Catching up on court cases – May 2, 2021

We’ve got three cases to talk about today, including a new lawsuit against the city and the latest on Ft Lawton.

CHOP Shooting Lawsuit

Earlier this week, the mother of a 19-year-old who was shot and killed at the CHOP last summer, has sued the city. The complaint alleges that the city manufactured a dangerous situation within the CHOP area by establishing and publicizing its policy of not answering calls there other than life-threatening situations, and then through incompetent miscommunication didn’t respond to calls for aid for 26 minutes. Generally speaking, the government doesn’t have a duty to provide aid; however, an exception recognized by the courts is when the government actively created a dangerous situation (known as the “state-created danger” doctrine). The plaintiff is demanding unspecified compensatory and punitive damages from the city.

 


Fort Lawton

Elizabeth Campbell’s continuing effort to thwart the redevelopment of the former Ft. Lawton Army base into affordable housing has taken another fascinating turn. Campbell sued under the state Land Use Petition Act, challenging the city’s plan to redevelop the property. The city is obtaining the property through the federal act that closed several military bases and made the properties available free of charge to local redevelopment authorities.

In mid-2019, the City of Seattle moved to have the U.S. Army added as a plaintiff to the case, since it still owns the property. State law specifies that the property owner must be a party to any legal challenge under the Land Use Petition Act. The court agreed in the fall of 2019, and ordered Campbell to re-file her complaint adding the Army and serve the complaint and a summons. Through last winter, spring and summer, Campbell and her revolving-door legal representatives managed to foul up this process multiple times, and came about an inch away from having the entire case thrown out for failure to follow court procedures. Last fall Campbell’s attorney withdrew, and since then she has represented herself in court.

At the same time the Army, once officially a party to the case, immediately moved to be dismissed from the case because Campbell’s re-filed complaint did not actually make any claims against the Army that a court could grant relief for. The federal government is immune from lawsuits unless it specifically grants parties the right to sue it; in this case such right is granted under the federal Administrative Procedures Act (APA), but only for a final agency action that is likely to cause injury to the suing party or for an an injury proximately caused by the federal government. After a wait of several months, finally this week the judge ruled that Campbell had not identified any such injury traceable to the Army, and therefore dismissed it from the lawsuit.

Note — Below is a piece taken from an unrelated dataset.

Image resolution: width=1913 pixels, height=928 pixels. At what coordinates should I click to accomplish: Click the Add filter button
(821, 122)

The judge made the dismissal “without prejudice” and said that Campbell may re-file her complaint but may only add claims against the Army and not against any other defendant.

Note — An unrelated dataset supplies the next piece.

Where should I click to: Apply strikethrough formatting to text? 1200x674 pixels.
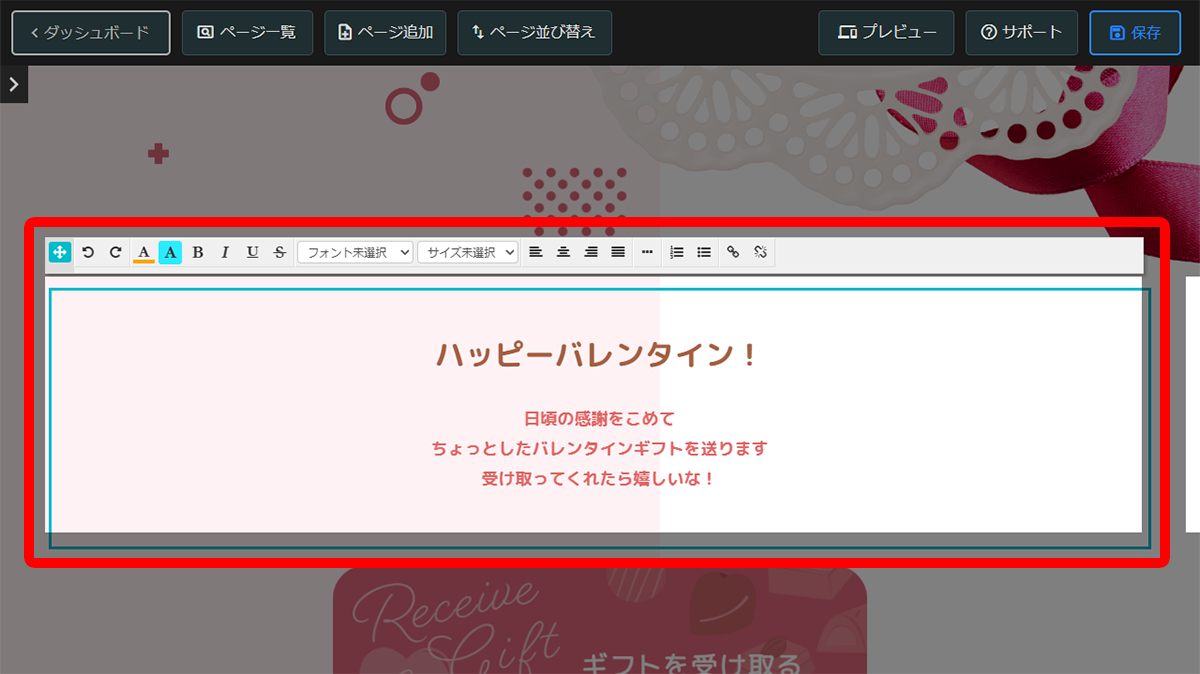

This leaves Campbell in a legal catch-22: her case can’t go forward with the Army as a party, and it can’t go forward without it. The judge gave her two weeks to amend her complaint, and was clear that “an amendment received beyond this date will not be considered.” Campbell still has no legal representation, so she will need to do it all herself.


Consent decree

Today the City of Seattle submitted its quarterly update to Judge James Robart on the status of the 2012 Consent Decree against the Seattle Police Department. Among the items in the status report:

  • SPD has implemented a new, Crowd Management, Intervention and Control training that is mandatory for all sworn personnel with the rank of Captain or below. It is a full day of training: half in the classroom and half focused on practical skills.
  • It summarizes the police-reform bills passed by the state Legislature in the recently-concluded session, and discusses the impacts they will have on SPD.
  • It provides updated statistics on the work of the Office of Police Accountability in the first quarter of 2021. Between January 1 and March 31, OPA opened 170 new investigations, and as of March 31 it had a total of 269 investigations open. OPA completed 99 investigations in the first quarter, of which 22 sustained allegations against a total of 37 SPD officers. There were six sustained findings related to use-of-force. So far in 2021, SPD Chief Adrian Diaz has not overturned any of OPA’s findings, though his decisions lag OPA’s by days or weeks so some of his 2021 decisions were for cases completed by OPA in 2020, and some of OPA’s 2021 decisions have yet to be reviewed by Diaz. Of the 144 investigations launched by OPA related to protests last year, 90 have been resolved.
  • It notes the recent Court of Appeals ruling upholding the firing of Officer Adley Shepherd and overturning an arbitrator’s decision to reinstate him. The arbitrator’s decision was a contributing factor to Judge Robart’s decision to find the city out of compliance with the Consent Decree with regard to police accountability.